* Instructions for the task
No pictures, please: print exactly the lines from the one that contains "Instruction: Collapse the" through the last line of the listing.

[Opening The data section]

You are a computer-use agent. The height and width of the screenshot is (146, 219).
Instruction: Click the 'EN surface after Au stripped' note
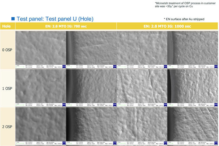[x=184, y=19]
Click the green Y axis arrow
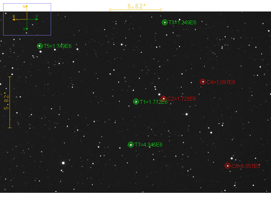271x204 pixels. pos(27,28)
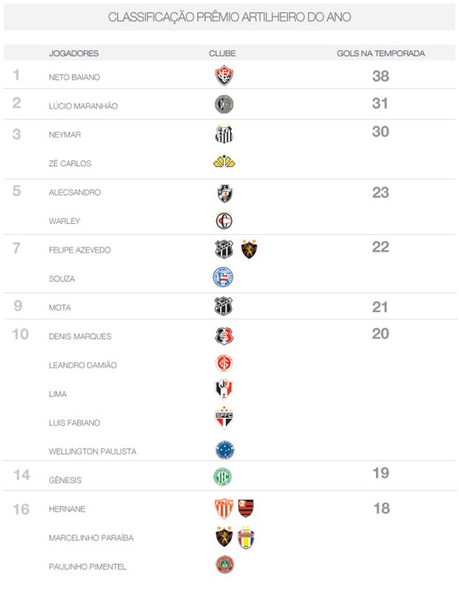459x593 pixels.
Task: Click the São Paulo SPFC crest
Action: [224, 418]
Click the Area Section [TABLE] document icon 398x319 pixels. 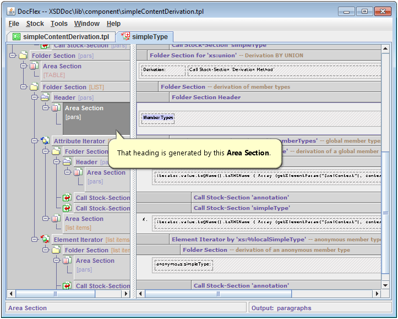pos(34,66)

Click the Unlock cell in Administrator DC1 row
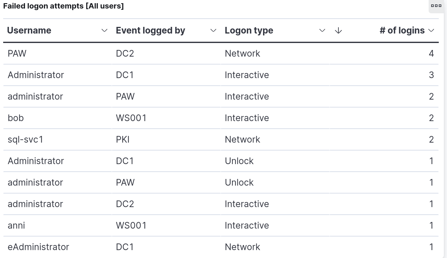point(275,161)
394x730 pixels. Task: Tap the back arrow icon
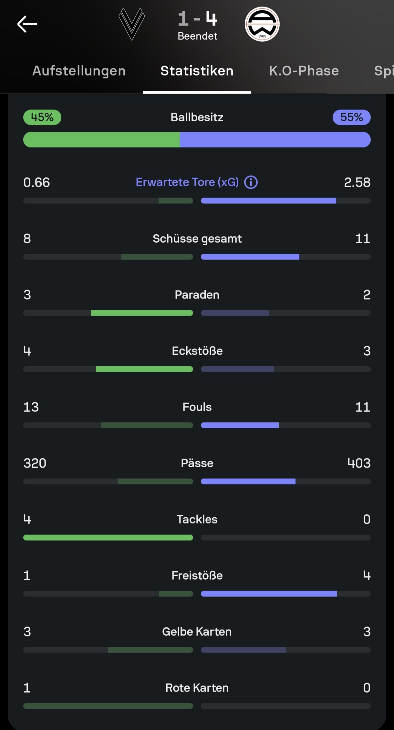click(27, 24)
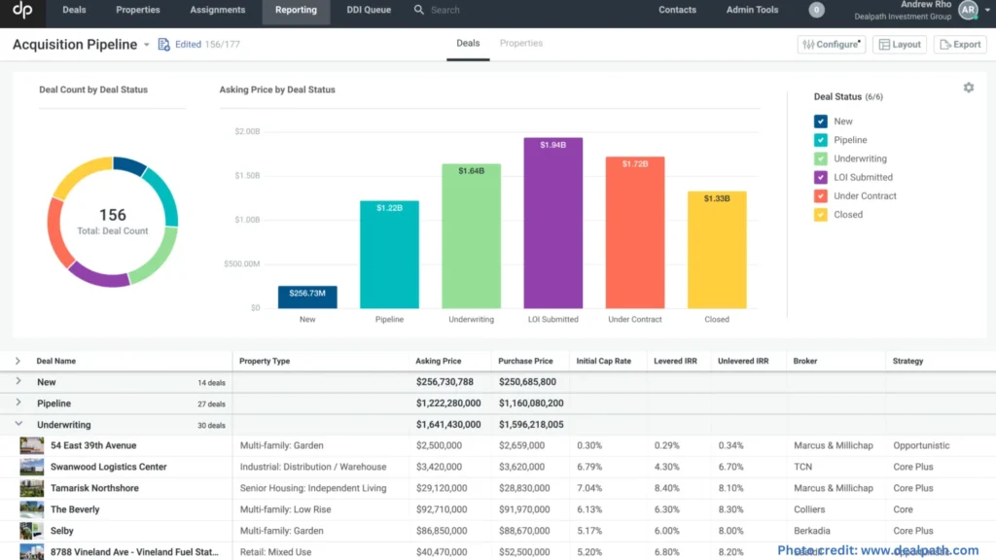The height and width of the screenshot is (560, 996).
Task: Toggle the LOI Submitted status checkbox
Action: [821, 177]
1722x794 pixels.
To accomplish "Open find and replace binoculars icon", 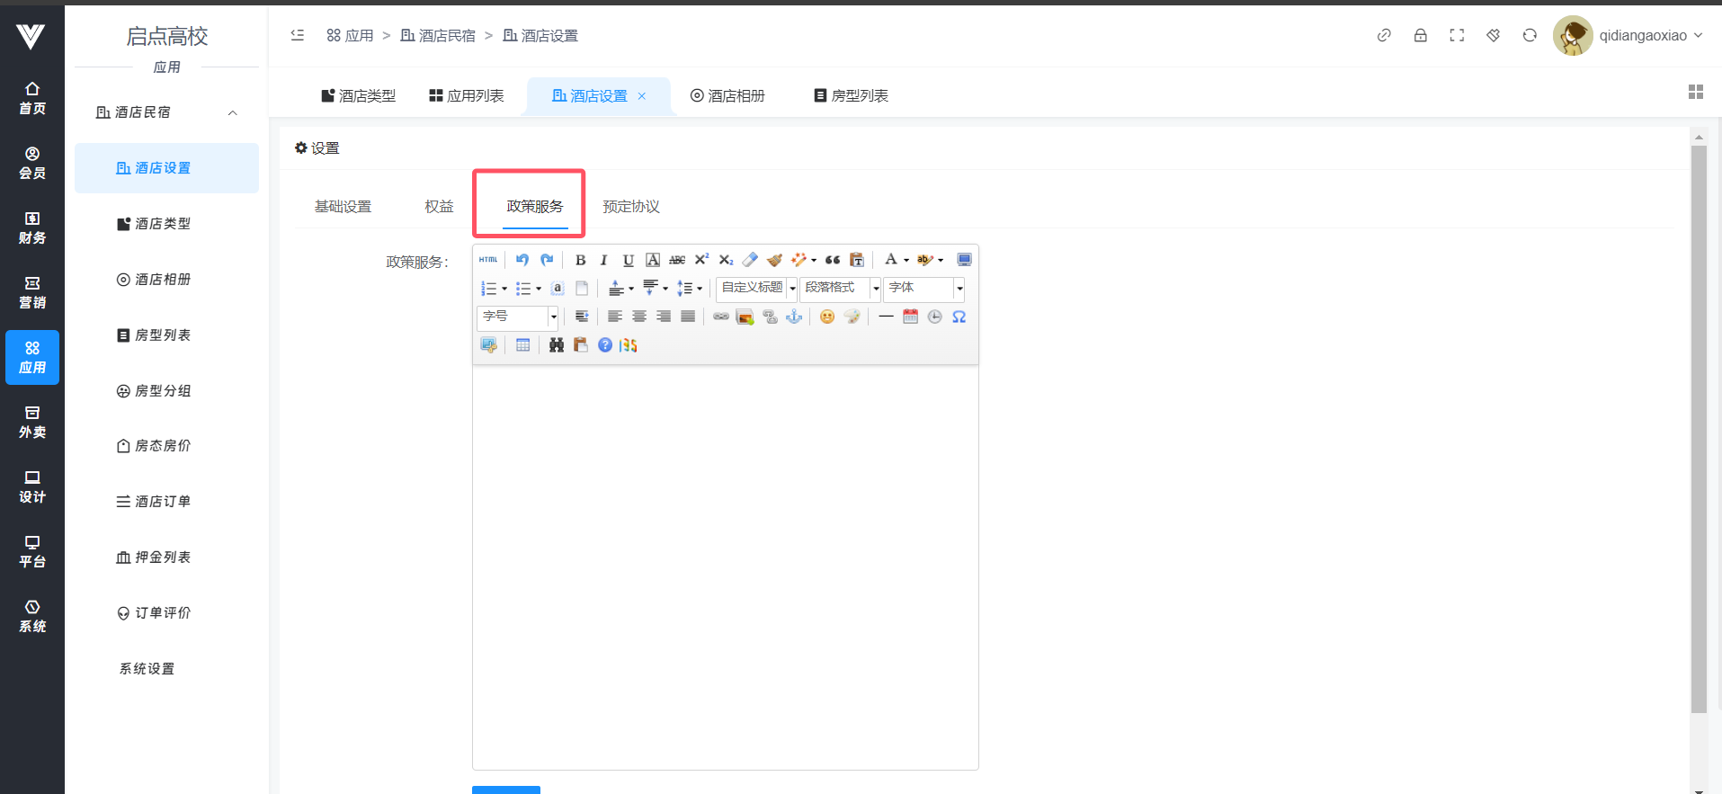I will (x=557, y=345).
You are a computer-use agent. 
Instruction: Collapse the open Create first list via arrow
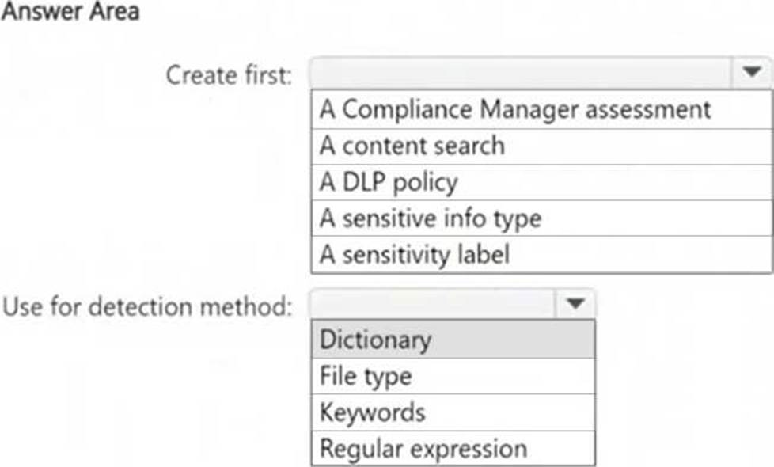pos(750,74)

[Closing The data section]

* Problem solution
Instruction: Collapse the open Create first list via arrow
pos(750,74)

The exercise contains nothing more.